The Cinematography Secret to Consistent Interview Styles

Creating Variety and Consistency in Interview Setups

Filming multiple interviews for the same project is a balance: you need unique looks that still feel consistent and familiar. On a recent corporate film, I interviewed six people in one room using three distinct setups. Here’s how I planned composition, lighting, and exposure to deliver variety without losing cohesion.

Project Context

Instead of building six separate setups (time-consuming and inefficient), I designed three looks I could pivot between quickly. That kept the day moving while ensuring the final edit felt unified.

Composition: Depth and Familiarity

One of the simplest ways to add variety to interviews in the same room is through composition. Shooting flat against a wall tends to feel lifeless. Instead, I prefer to shoot into corners. Corners naturally create depth and texture, making a frame feel more dimensional. To keep shots feeling like they belong together, repeat subtle elements across frames—what I call visual anchors. In this project, a recognizable window, the same coffee table, and recurring decor (like a plant or flowers) appear in multiple setups. Viewers may not consciously spot them, but they feel the continuity.

Lighting: Ratios and Separation

Lighting interviews is all about ratios — the relationship between the key side and fill side of the subject’s face. Once I establish the ratio I want, I add an edge light or backlight to separate the subject from the background. For this project, the challenge wasn’t in designing one good lighting setup, but in keeping the look consistent across all three. Instead of constantly changing light levels, I locked in my ratios and used variable ND filters to control overall exposure. This allowed me to maintain the same shape of light from setup to setup, even as I pivoted around the room.

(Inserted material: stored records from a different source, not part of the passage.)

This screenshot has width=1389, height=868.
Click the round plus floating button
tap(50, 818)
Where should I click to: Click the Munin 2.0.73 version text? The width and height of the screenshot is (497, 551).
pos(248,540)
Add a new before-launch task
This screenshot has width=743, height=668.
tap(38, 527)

Exposure: Clean Shadows, Controlled Highlights

Exposure was the trickiest part of this project. My subjects were wearing dark clothing, while the room itself was bright with large windows. Exposing for the highlights meant risking noisy shadows; exposing for the shadows meant blowing out the windows. My solution was to shoot at a lower EI (sometimes called “negative ISO”). By rating the camera one stop below native, I effectively overexposed the image slightly, which gave me cleaner shadows. To avoid clipping the highlights, I relied on ND filters to bring the overall levels back down while maintaining the lighting ratios I had already established. The key principle here is this: expose for the uncontrollable. In this case, the windows were my uncontrollable element. I balanced them first, then protected the shadows with my exposure strategy.

The Key to Consistency

What made these three setups work wasn’t just clever composition or careful lighting — it was thinking about the final edit from the start. By shooting toward corners and including visual anchors, I created compositional continuity. By locking in lighting ratios and using ND filters, I kept a consistent look across setups. And by lowering my EI, I preserved detail in the shadows without sacrificing highlight control. The result was variety without chaos — three distinct looks that still felt familiar, all built within a single room.

Final Thoughts

Whether you’re filming corporate interviews, documentaries, or narrative projects, the principle is the same: plan for both variety and cohesion. Your audience might not consciously notice the small choices you make, but they’ll feel the consistency in the final edit. Different looks. Same story.